Posts Tagged ‘serendipity’
“Nature doesn’t feel compelled to stick to a mathematically precise algorithm; in fact, nature probably can’t stick to an algorithm.”*…
Just over 30 years ago, my GBN partner Stewart Brand and I were discussing the then-new web affordance Pointcast, an active screensaver that displayed news and other information tailored to a user’s expressed interests and delivered live over the Internet. It was big news at the time; and while it failed, it prefigured the emergence of the algorithms that today feed “preferences” that we don’t even need (nor for that matter have the opportunity) to articlulate.
The problem, we mused, is that a system like that becomes a trap, one that (by simply satisfying expressed desires) impicitly works against discovery of the altogether new, of the thing we didn’t yet know might interest (or benefit) us. A system like that pulls us more deeply into holes instead of helping us explore broader horizons– it is biased against discovery, against learning (in its broadest sense). Our most important discoveries are often the books somewhere on the library shelp near the one we were seeking, the article in the (old print) newpaper next to the one to which we were intially drawn.
The answer, we imagined, wasn’t to skip such systems altogether; they can play a useful role; rather, it was to introduce a complementary “dial-up randomness”– to create ways to feed ourselves a stream of surprises.
Benj Edwards reports on just such an affordance…
[Recently] a New York-based app developer named Isaac Gemal [here] debuted a new site called WikiTok, where users can vertically swipe through an endless stream of Wikipedia article stubs in a manner similar to the interface for video-sharing app TikTok.
It’s a neat way to stumble upon interesting information randomly, learn new things, and spend spare moments of boredom without reaching for an algorithmically addictive social media app. Although to be fair, WikiTok is addictive in its own way, but without an invasive algorithm tracking you and pushing you toward the lowest-common-denominator content. It’s also thrilling because you never know what’s going to pop up next.
WikiTok, which works through mobile and desktop browsers, feeds visitors a random list of Wikipedia articles—culled from the Wikipedia API—into a vertically scrolling interface. Despite the name that hearkens to TikTok, there are currently no videos involved. Each entry is accompanied by an image pulled from the corresponding article.

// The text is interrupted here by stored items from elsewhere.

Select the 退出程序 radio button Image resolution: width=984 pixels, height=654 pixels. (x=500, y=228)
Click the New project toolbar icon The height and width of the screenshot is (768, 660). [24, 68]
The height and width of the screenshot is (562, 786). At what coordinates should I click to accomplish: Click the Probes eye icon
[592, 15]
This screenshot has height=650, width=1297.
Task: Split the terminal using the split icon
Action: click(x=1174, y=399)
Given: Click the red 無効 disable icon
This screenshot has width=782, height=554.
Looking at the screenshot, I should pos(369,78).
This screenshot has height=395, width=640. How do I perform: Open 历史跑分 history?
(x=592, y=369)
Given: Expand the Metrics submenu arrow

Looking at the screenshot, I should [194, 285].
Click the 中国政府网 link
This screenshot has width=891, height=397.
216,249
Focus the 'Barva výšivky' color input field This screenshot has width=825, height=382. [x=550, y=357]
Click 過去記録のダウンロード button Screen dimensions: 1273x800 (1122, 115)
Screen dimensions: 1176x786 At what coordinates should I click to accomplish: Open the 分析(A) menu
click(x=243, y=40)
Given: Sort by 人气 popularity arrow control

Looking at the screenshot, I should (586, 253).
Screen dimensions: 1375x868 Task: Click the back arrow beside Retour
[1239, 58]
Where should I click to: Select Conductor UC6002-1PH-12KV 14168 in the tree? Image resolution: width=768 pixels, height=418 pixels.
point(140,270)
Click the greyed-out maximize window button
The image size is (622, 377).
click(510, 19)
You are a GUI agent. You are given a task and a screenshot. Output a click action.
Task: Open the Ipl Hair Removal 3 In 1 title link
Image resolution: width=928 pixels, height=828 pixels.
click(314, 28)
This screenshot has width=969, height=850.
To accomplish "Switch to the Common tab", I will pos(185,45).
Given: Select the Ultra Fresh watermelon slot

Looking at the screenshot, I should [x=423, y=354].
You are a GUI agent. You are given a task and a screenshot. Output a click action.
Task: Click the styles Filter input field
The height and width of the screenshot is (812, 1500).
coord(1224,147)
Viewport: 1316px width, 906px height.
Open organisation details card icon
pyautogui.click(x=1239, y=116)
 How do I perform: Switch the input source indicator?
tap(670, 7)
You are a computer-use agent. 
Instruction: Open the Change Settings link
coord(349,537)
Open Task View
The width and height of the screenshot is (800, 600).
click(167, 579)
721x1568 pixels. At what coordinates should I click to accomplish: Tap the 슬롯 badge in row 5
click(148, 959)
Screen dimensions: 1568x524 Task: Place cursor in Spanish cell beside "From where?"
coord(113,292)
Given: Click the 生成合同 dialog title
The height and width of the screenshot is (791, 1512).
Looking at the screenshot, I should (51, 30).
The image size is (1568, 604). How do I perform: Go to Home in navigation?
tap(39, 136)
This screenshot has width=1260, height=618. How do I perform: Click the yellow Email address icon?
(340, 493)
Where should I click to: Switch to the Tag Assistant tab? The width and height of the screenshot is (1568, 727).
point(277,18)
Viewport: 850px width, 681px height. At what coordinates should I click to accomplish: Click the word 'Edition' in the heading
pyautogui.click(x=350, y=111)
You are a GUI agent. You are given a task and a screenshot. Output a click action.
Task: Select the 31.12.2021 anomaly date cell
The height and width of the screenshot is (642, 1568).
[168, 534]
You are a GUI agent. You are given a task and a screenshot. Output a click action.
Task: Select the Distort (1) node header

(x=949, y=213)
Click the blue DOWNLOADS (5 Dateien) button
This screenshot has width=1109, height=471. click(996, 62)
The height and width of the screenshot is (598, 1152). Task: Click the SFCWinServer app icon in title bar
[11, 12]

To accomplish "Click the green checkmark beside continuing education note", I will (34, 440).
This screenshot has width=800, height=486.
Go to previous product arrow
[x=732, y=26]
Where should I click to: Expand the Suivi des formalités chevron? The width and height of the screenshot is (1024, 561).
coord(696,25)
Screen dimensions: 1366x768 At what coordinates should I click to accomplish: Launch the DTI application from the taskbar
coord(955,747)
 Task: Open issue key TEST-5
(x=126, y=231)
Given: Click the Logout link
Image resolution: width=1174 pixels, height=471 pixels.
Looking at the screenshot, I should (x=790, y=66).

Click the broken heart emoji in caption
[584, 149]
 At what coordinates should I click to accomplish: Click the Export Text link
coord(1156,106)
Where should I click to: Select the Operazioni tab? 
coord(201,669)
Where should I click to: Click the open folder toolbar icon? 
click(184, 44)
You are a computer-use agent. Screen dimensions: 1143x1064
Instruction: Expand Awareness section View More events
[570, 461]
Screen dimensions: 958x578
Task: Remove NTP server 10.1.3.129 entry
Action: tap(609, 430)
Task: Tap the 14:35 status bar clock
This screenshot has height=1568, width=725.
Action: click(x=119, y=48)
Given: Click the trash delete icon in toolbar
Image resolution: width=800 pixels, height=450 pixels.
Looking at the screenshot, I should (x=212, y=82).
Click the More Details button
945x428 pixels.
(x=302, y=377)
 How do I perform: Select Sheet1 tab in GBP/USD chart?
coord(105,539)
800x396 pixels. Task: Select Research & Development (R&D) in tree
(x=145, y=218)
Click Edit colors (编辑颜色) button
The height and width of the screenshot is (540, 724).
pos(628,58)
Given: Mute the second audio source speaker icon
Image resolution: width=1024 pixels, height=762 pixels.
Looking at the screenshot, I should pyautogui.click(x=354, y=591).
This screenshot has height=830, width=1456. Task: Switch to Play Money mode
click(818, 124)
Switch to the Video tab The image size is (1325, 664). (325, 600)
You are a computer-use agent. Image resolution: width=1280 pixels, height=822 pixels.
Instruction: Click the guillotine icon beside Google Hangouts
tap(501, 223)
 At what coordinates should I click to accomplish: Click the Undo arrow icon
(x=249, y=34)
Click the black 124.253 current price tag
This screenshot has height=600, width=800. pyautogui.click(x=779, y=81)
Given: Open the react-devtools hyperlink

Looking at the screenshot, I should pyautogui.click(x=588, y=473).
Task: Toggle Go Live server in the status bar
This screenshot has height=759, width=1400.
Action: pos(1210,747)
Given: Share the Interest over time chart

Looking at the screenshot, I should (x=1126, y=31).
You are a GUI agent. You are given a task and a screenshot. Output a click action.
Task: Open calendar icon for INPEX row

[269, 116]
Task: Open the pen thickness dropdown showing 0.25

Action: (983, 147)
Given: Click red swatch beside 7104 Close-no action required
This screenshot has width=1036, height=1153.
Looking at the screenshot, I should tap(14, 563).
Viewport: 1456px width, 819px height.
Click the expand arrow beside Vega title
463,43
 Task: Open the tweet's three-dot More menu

If you see something you like, you can tap “Read More,” and the full Wikipedia page on the topic will open in your browser.
For now, the feed is truly random, and Gemal is currently resisting calls to automatically tailor the stream of articles to the user’s interests based on what they express interest in.
“I have had plenty of people message me and even make issues on my GitHub asking for some insane crazy WikiTok algorithm,” Gemal told Ars. “And I had to put my foot down and say something along the lines that we’re already ruled by ruthless, opaque algorithms in our everyday life; why can’t we just have one little corner in the world without them?”
The breadth of topics you’ll encounter on WikiTok is staggering, owing to the wide range of knowledge that Wikipedia covers…
… Gemal posted the code for WikiTok on GitHub, so anyone can modify or contribute to the project. Right now, the web app supports 14 languages, article previews, and article sharing on both desktop and mobile browsers. New features may arrive as contributors add them. It’s based on a tech stack that includes React 18, TypeScript, Tailwind CSS, and Vite.
And so far, he is sticking to his vision of a free way to enjoy Wikipedia without being tracked and targeted. “I have no grand plans for some sort of insane monetized hyper-calculating TikTok algorithm,” Gemal told us. “It is anti-algorithmic, if anything.”
WikiTok cures boredom in spare moments with wholesome swipe-ups: “Developer creates endless Wikipedia feed to fight algorithm addiction,” @benjedwards.com in @arstechnica.com.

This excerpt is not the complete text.